W niedzielę rano.

Krótka, pozbawiona polotu relacja z biegu 10 km Chevrolet Szpot Swarzędz (kreatywność dzisiaj jest w stanie spoczynkowym). 
Kiedy o 6 rano wybił alarm budzika, bezczelnie go zignorowałam, darowawszy sobie jeszcze godzinę snu.
O 7. obudziłam się sama z siebie i był to deadline, jeśli chcięliśmy się ze wszystkim wyrobić.

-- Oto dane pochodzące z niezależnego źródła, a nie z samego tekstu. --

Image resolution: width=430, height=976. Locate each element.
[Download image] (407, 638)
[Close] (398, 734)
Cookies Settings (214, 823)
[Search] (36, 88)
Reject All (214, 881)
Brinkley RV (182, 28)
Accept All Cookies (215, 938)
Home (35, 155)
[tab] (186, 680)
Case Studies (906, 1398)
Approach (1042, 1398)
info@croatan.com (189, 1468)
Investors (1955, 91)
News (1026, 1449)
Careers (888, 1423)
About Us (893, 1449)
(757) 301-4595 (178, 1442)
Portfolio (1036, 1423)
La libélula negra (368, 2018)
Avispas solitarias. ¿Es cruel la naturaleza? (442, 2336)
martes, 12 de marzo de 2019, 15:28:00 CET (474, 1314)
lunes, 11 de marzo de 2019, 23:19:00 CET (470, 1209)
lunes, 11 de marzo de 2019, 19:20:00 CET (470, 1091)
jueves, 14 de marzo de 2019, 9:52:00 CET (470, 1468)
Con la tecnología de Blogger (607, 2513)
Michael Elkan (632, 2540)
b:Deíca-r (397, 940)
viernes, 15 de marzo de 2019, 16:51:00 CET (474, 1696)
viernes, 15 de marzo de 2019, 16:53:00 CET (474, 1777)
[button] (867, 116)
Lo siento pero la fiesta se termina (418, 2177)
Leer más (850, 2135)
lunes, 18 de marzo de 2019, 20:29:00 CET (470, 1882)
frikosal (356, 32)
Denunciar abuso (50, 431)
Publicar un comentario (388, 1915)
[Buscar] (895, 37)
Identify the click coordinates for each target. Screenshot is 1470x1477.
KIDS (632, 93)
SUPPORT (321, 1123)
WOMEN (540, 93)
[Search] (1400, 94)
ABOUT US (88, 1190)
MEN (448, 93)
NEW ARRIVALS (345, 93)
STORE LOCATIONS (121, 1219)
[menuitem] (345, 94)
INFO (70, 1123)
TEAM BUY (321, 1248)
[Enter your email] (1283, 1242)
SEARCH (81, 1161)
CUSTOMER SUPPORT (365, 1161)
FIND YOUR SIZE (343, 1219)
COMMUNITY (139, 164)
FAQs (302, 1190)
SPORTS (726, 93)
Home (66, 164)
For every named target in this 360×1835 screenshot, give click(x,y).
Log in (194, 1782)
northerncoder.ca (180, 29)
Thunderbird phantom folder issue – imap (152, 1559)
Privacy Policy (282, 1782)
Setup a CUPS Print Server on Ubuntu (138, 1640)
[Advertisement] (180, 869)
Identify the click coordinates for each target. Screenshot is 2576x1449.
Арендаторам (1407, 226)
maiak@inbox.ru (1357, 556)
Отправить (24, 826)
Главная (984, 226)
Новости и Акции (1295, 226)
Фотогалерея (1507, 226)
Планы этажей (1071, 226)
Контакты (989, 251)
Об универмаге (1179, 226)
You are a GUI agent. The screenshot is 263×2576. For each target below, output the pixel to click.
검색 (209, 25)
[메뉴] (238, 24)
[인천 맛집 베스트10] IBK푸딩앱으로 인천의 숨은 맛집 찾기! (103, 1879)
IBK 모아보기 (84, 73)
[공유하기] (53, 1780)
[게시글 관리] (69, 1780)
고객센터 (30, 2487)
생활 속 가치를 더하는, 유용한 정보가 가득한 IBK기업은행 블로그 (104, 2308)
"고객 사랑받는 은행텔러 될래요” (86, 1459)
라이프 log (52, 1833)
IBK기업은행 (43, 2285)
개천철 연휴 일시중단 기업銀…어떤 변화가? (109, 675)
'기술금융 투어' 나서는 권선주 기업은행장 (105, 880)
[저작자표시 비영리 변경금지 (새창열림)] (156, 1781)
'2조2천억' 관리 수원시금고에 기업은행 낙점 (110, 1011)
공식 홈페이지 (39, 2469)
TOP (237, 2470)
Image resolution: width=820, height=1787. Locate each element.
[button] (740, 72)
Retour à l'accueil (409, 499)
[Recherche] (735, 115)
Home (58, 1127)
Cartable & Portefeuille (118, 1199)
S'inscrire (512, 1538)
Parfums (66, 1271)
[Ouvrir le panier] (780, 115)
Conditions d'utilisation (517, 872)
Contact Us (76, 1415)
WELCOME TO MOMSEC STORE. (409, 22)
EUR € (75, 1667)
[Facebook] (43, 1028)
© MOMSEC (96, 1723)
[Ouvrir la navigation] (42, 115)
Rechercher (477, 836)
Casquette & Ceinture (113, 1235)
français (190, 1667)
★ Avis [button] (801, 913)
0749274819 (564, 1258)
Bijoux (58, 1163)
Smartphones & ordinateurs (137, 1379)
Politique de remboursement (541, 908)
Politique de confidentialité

Do Swarzędza mamy żabi skok, a w niedzielę rano trudno o korki. Wyruszyliśmy 
z marginesem na szukanie biura sportowego (niepotrzebnie). Ponieważ jestem Mistrzynią Stroju Nieadekwatnego do Aury, także i tym razem chybiłam w jego doborze bo odstrzeliłam się w króciutkie spodenki i bluzę. Jak nietrudno się domyślić, trzęsłam się później jak galareta. Na hali spotakaliśmy się z Zosią i Michałem. Absolutnie nie chciało nam się wyściubić nosa na zewnątrz. Start przewidziany był na 10, a my stawiliśmy się na jego linii o 9.35 i cała nasza grupa zrezygnowała z rozgrzewki.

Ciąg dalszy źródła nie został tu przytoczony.